Oiye feels that it has been too easy to dismiss Gilbert’s work in the past due to the tumultuous relationship between Gilbert’s plays and the mainstream press. In retrospect, Oiye sees in Sky’s body of work an incredible through-line. His work is more about the idiosyncratic paradoxes of gay and lesbian life and sexuality that reside individually and collectively within many of us. Oiye, on the other hand, must submit to the demands of a large expensive space that must consider a more inclusive spectatorship than the early years afforded. Buddies needs to keep plenty of bums in seats.

Oiye is thrilled to be able to present a re-mount of Gilbert’s script Play Murder this month, as well as a new drag play, Suzie Goo For Prime Minister, next spring.
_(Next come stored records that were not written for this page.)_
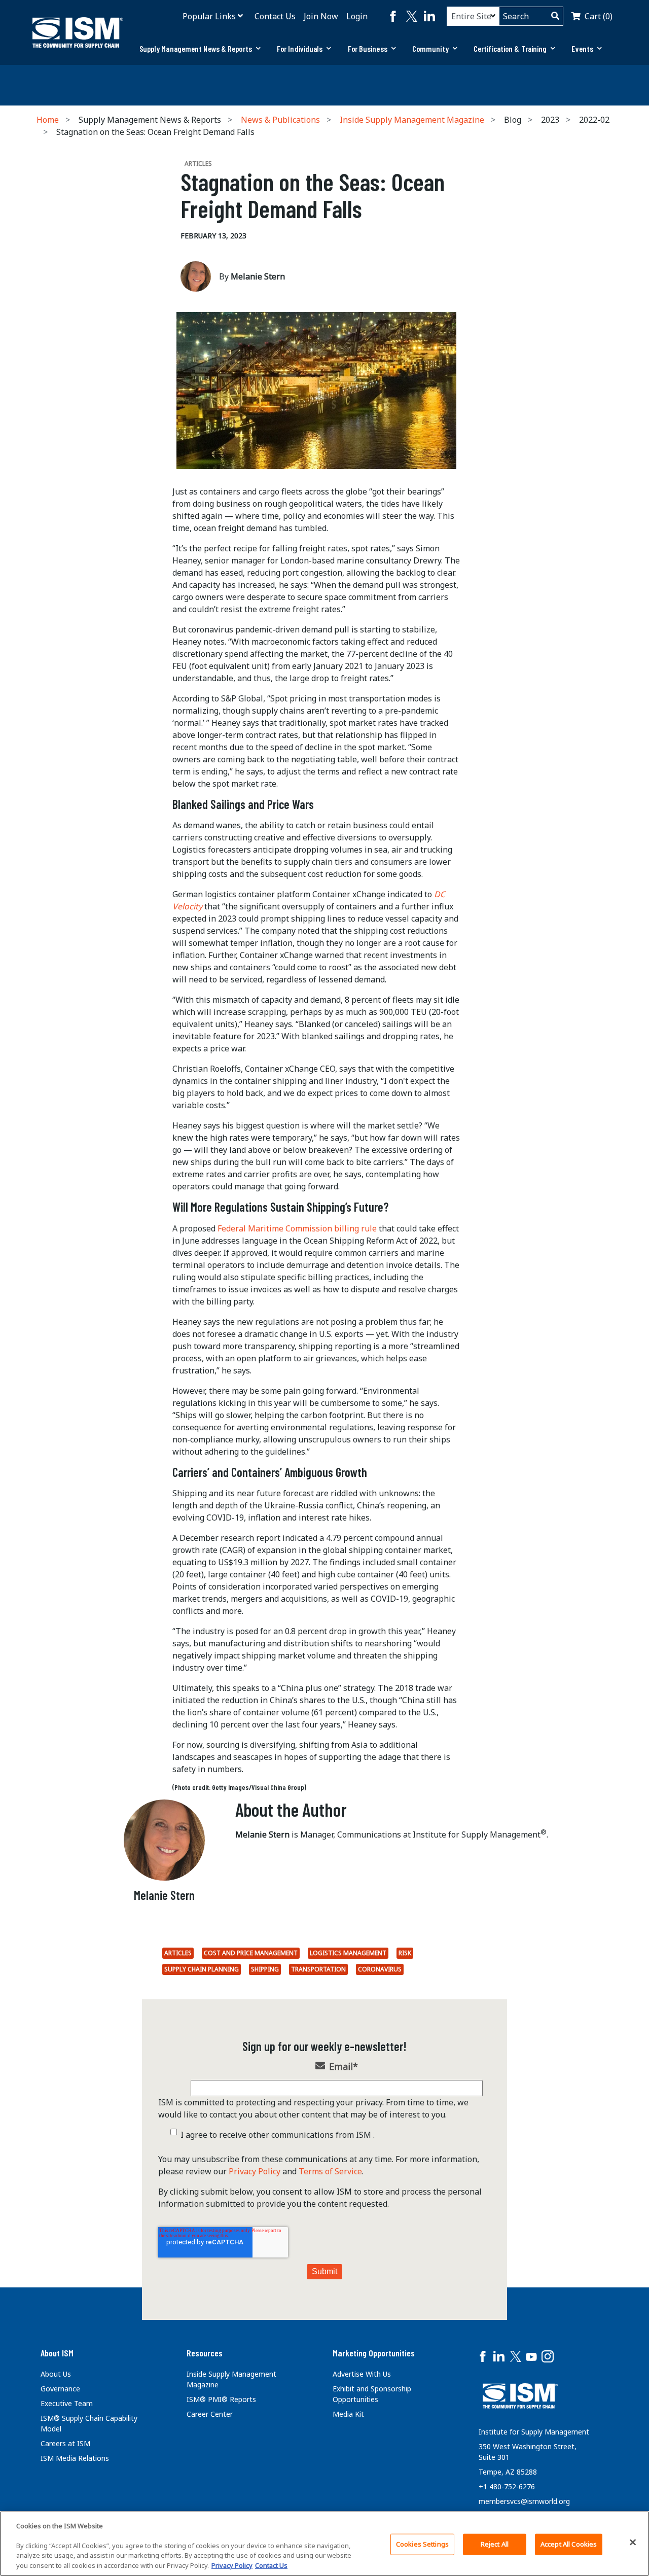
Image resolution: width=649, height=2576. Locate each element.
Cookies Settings (422, 2544)
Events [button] (582, 48)
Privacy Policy (254, 2171)
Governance (60, 2388)
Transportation (318, 1969)
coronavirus (380, 1969)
With the help of many others Oiye has worked hard to ensure that the entire anniversary season reflects the past, present and future in as inclusive a way as possible.

As for queer theatre and its connection to Toronto homos, both Oiye and Gilbert seem to feel that it is difficult to gauge a relationship between a broad sensibility, a centralized yet amorphous geographic locale (Church and Wellesley), and an artistic institution that has been periodically challenged by the notions of representation and community.

Needless to say, creating art is not always about inclusive expression. Nor should it be. Nevertheless, Buddies currently hosts club nights primarily for teens and 20-somethings, Half Cocked trans nights and, although the fabulous dungeons seem to have disappeared, leather folk still make their way into the space from time to time. Buddies continues to develop queer youth programs that include summer workshop sessions where a group of young artists is able to express themselves with theatre as a social tool. A past summer youth group decided that they didn’t want to be called queer, that gay was the word they identified with.

Although concerned with broad community appeal that may require the odd splashy gay musical replete with nudity and bourgeois sensibility, the company remains dedicated to also serving identifiable groups that have always been a part of Church and Wellesley. Buddies now plays both sides of the issue by giving people what they want as well as challenging their expectations about queer theatre and theatre in general.

So we go full circle, from queer to gay and back again, only to realize that the terms can be interchangeable, that three dollars bills may one day be called loonie twoons, and that being as queer as a four dollar bill may be theatrical but not very queer at all.

The one thing we must count on however is the presence of a strong, constantly struggling, constantly in flux, gay and lesbian theatre community in and around Buddies and Toronto that continues to challenge, diversify and fight for the right to remain as queer as folk, as Will, and as Grace – and all that falls through the cracks and in between.

* Queer performance artist David Bateman, who regularly reviews theate forXtra and whose work has been seen at Buddies many times, has also socialized with at least one of the three artistic directors named in this article in a sleazy local hotspot on more than one occasion but cannot name the party involved because it was very dark and everyone was wearing designer towels. He was removed from the Alexander St premises once for falling off of his high heels on Pride Day due to mild-to-medium intoxication and great frivolity.